• SOURCE EXTRACT
+---+
The final step is to say, “Our way of understanding inspiration and how to interpret the Bible is the truth, and, therefore, the only legitimate way of thinking.” Do you see the subtle shift? They slip from biblical infallibility into assuming that their theory about infallibility is infallible! Furthermore, these truths are to be protected at all costs from any competing theories or interpretations, which are invariably seen as corruptions or heresies. People who hold different views (and there are many) are to be corrected, converted, or excluded. Fear of false teaching leads fundamentalists to study apologetics from other fundamentalists so they can mount what they believe to be incontrovertible arguments, and the only proper response to these arguments is, “I have seen the light and you are right!” Any push back leads to more forceful arguments, sometimes buttressed by the threat of eternal hell, in a last attempt at conversion. If the person with a different view does not convert, then they are excluded from the community of true Christians (if not physically then theologically and/or socially). So the key elements are:

1. We have the only true understanding of the inspiration of scripture and the only proper way of interpreting the Bible. All other views are necessarily wrong.

2. If you don’t agree then you must be corrected with arguments, converted with threats of hell, or excluded as a corruptor of the true faith.

In stark contrast, mainline Christians believe that God inspired human beings to record the words of scripture, but didn’t erase or bypass their humanity in the process. God worked in, through, and with their humanity to communicate what is necessary for our salvation. This means that the divine message of the Bible is communicated through the human words of the authors, and these words emerged from their own personal and corporate experiences of God. In short, God does not need a perfect, inerrant, infallible book to effectively communicate with us.

Mainline Christians often point out that the Bible is not the Word of God—Jesus is the Word of God (John 1), and the reason the Bible is important is because through its words (in the power of the Holy Spirit) we encounter the risen Christ. Given the ways that fundamentalists erase the humanity of the Bible, some mainline and liberal Christians accuse fundamentalists of “bibliolatry” (turning the Bible into an idol).

Once you acknowledge the humanity of the biblical authors and the Bible itself, you can also see that it is not a single author book. It is a library of books written by many people, living in different cultures, who spoke different languages, and wrote in different genres over the course of 100s of years. Instead of insisting that every letter of every word of the Bible is literal and factual (in terms of history and science), we can begin to discern different genres, and different genres warrant different interpretive methods. So we read the historical parts differently than the poetic parts (e.g. the Psalms), and we read the poetic parts differently than the gospels, and we read gospels differently than letters, and we read letters differently than apocalyptic, etc. In all of this, we realize that the Bible is a religious text, not a modern historiography or science book. A fortunate consequence is that Christianity does not have to be an enemy of the natural and social sciences, but can engage them as conversation partners from whom we have much to learn.
+---+
• EXERCISE TASK A
From the passage on biblical interpretation, reproduce word for word everything from "1. We have the" down to "views are necessarily wrong.".
• EXERCISE TASK B
Answer these questions from the passage on biblical interpretation:
(i) Whom do mainline Christians call the Word of God?
(ii) What term do some mainline and liberal Christians use when accusing fundamentalists?
(iii) Which book is named as an example of the poetic parts of the Bible?

• SUPPLIED RECORDS
+---+
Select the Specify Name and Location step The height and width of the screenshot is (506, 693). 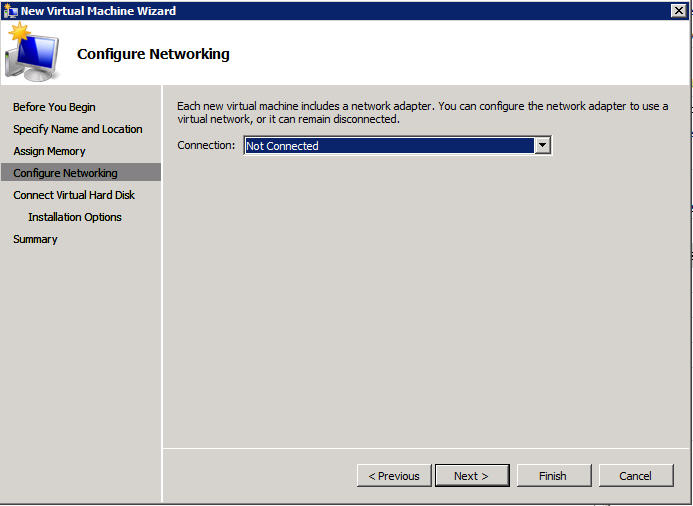click(77, 129)
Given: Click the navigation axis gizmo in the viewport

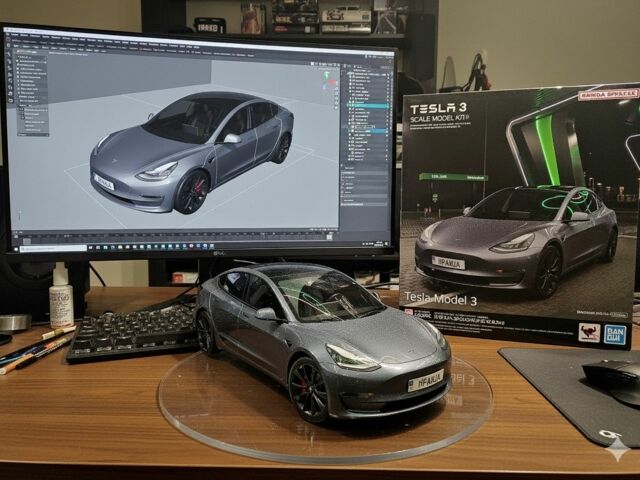Looking at the screenshot, I should tap(326, 79).
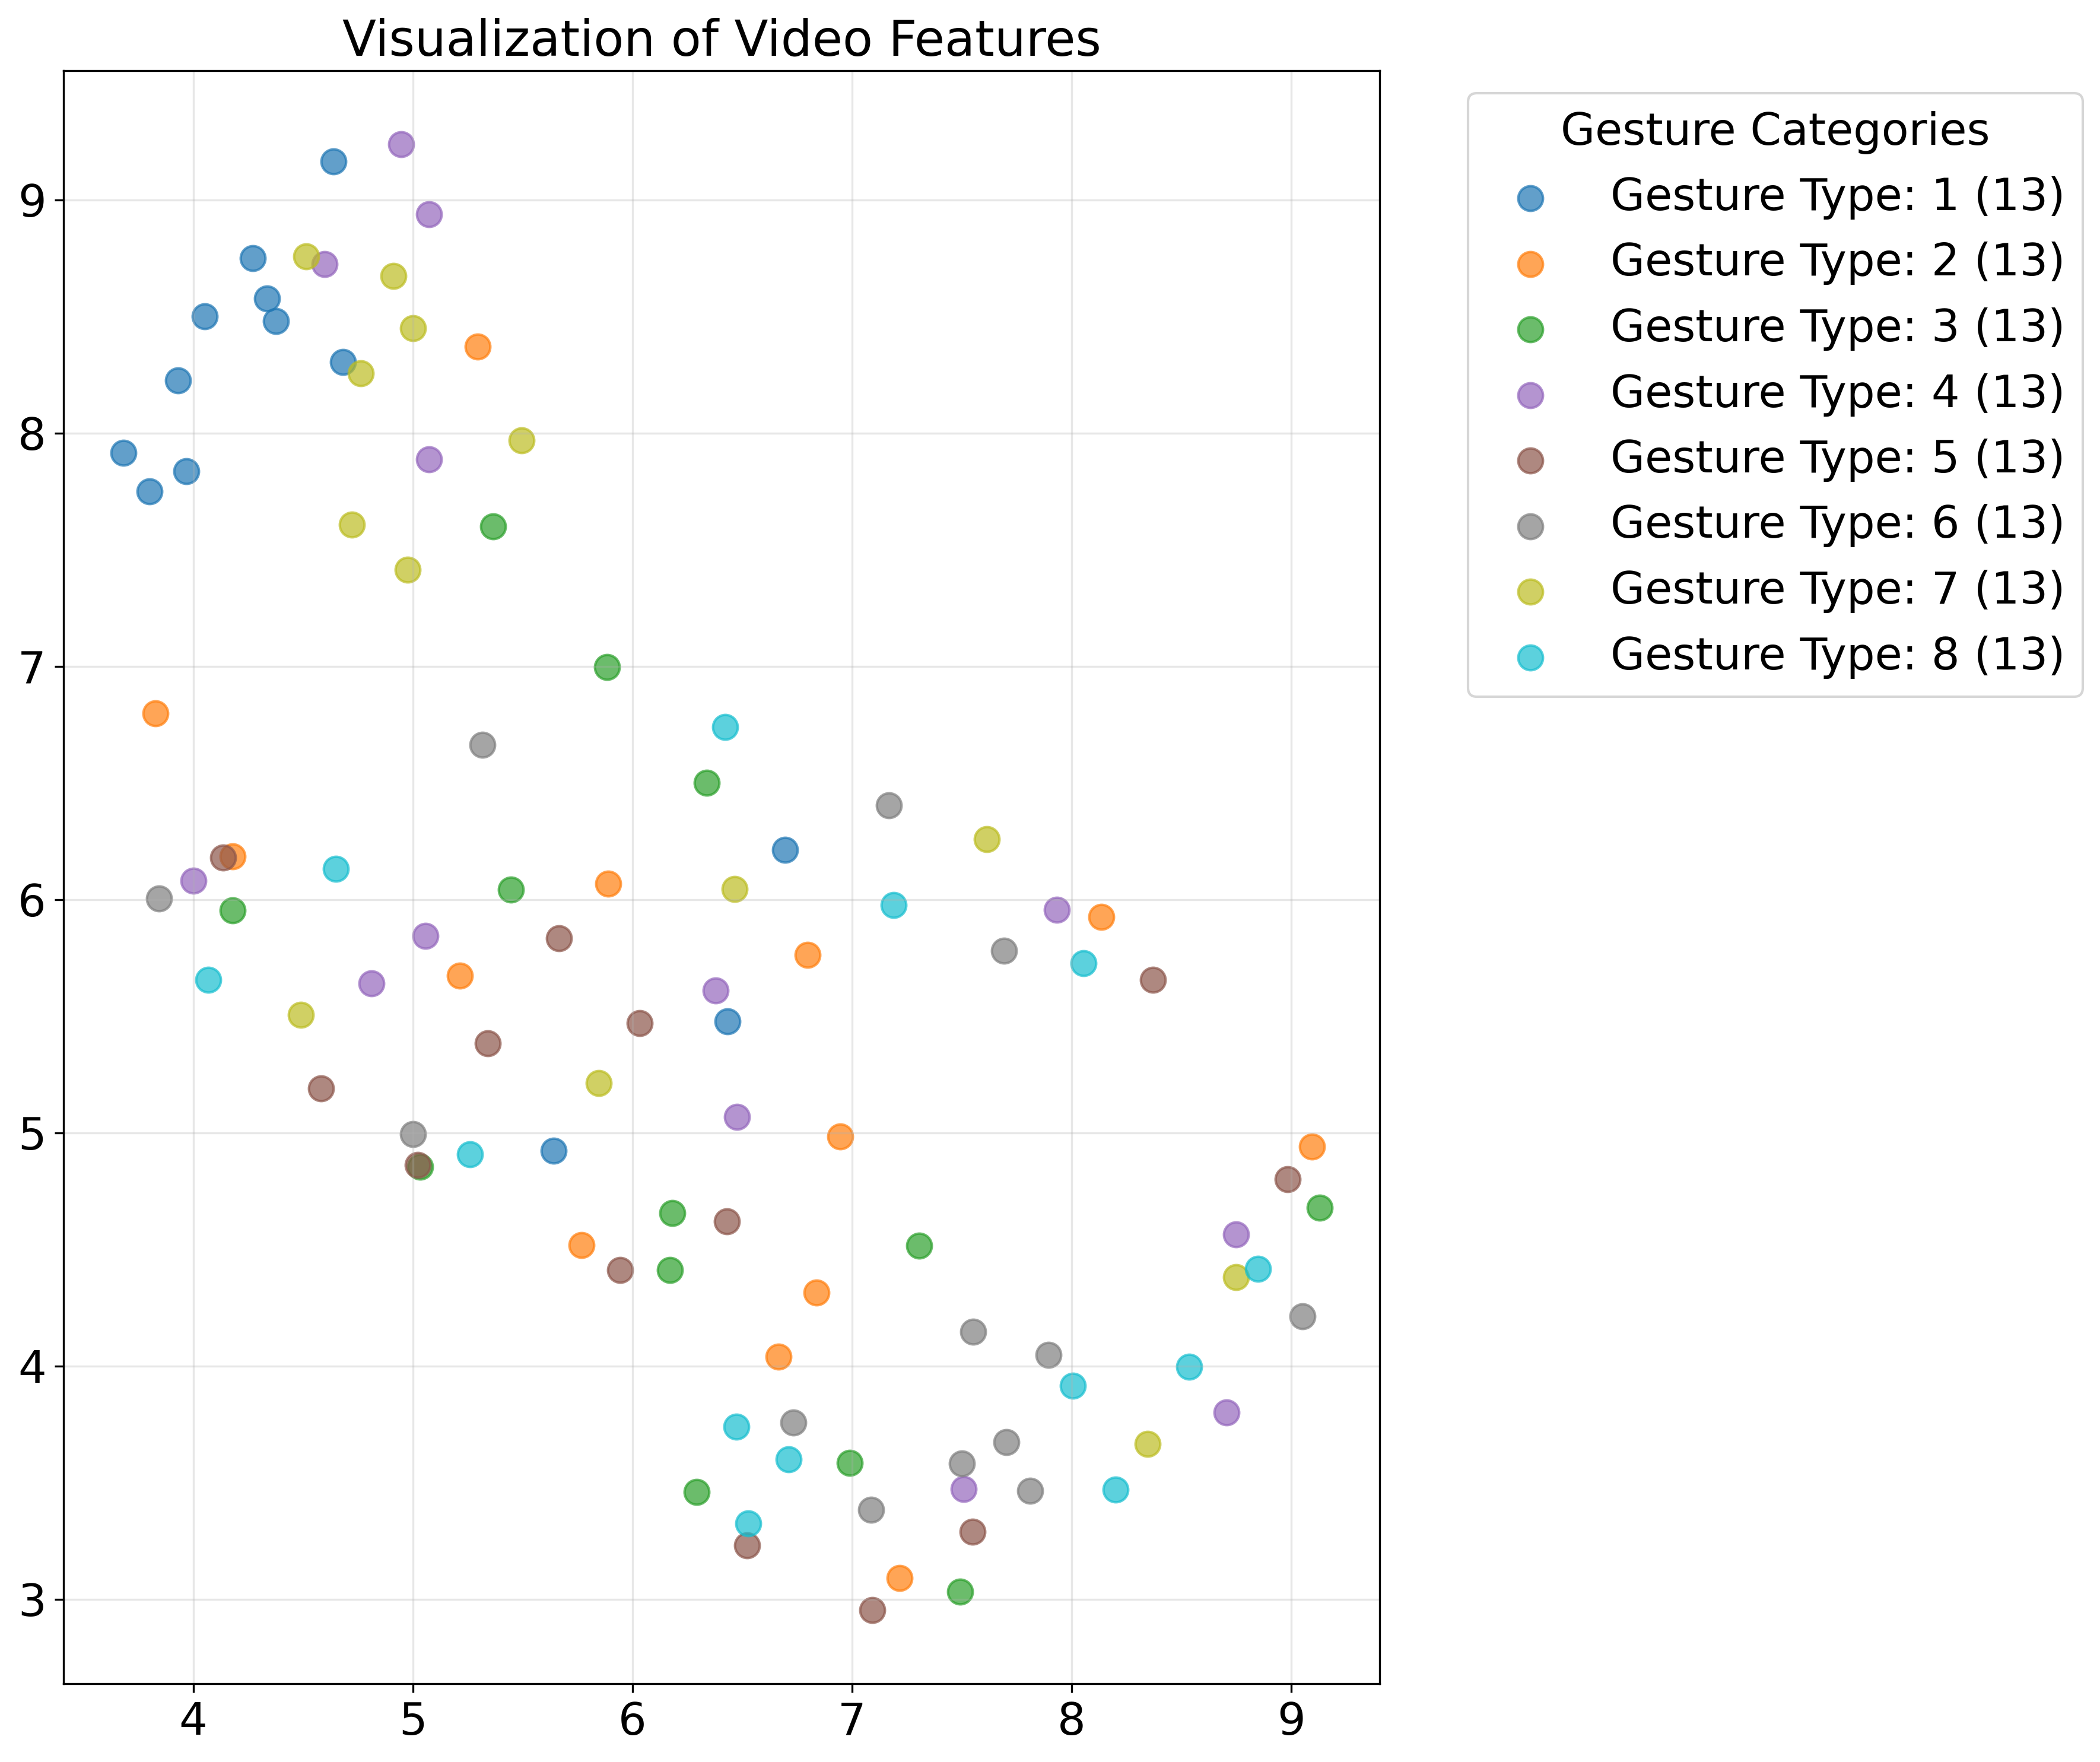This screenshot has width=2100, height=1762.
Task: Select the brown Gesture Type 5 legend marker
Action: coord(1530,460)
+---+
• FINAL RESULT A
1. We have the only true understanding of the inspiration of scripture and the only proper way of interpreting the Bible. All other views are necessarily wrong.

• FINAL RESULT B
(i) Jesus
(ii) "Bibliolatry"
(iii) The Psalms